• Work task
Only the lines from the one containing "You are a computer-use" through the end of the entries should be returned, exactly as they are, with the pictures omitted.

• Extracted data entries
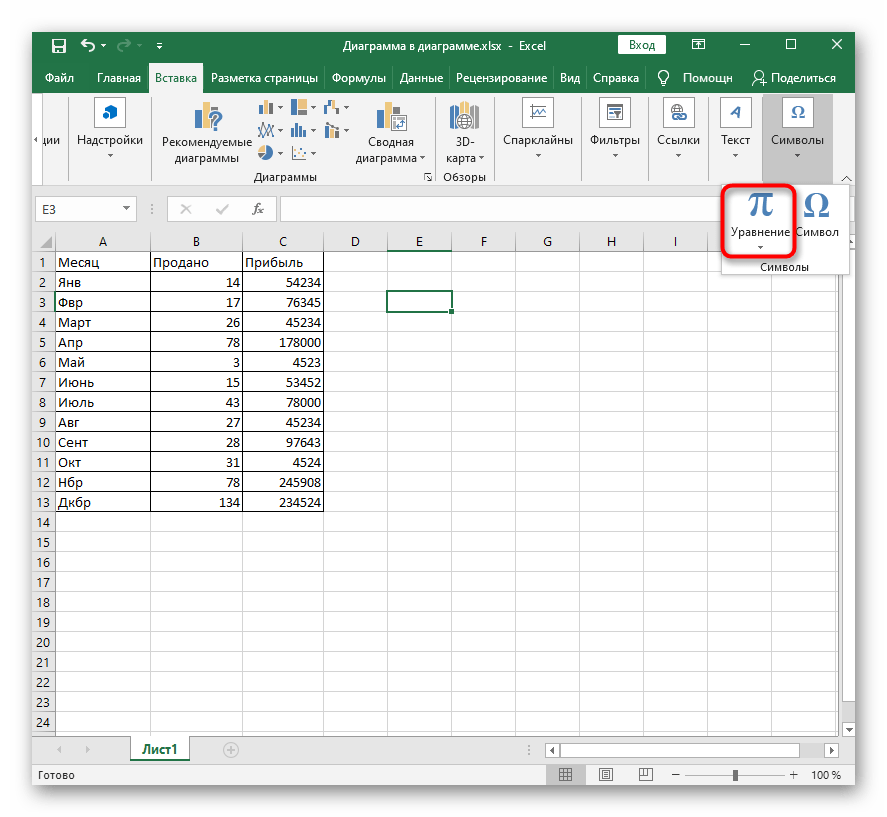Click the Вход sign-in button
This screenshot has width=887, height=817.
[642, 45]
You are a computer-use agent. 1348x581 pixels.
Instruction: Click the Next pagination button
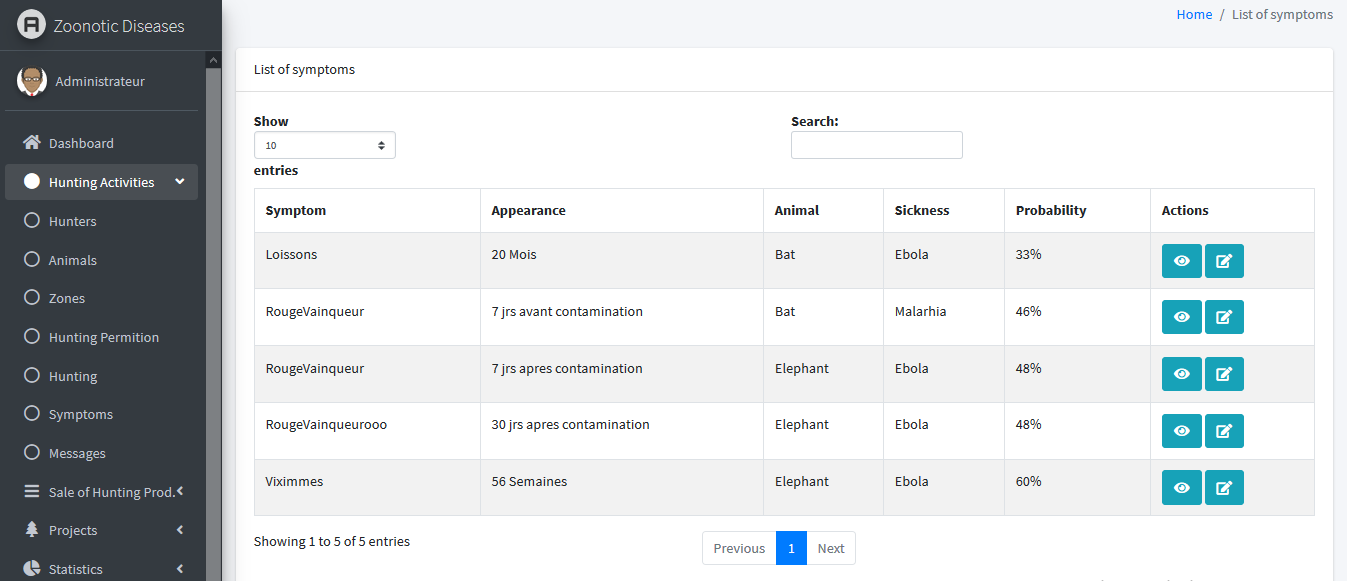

• Finished task
You are a computer-use agent. 1348x581 pixels.
Instruction: Click the Next pagination button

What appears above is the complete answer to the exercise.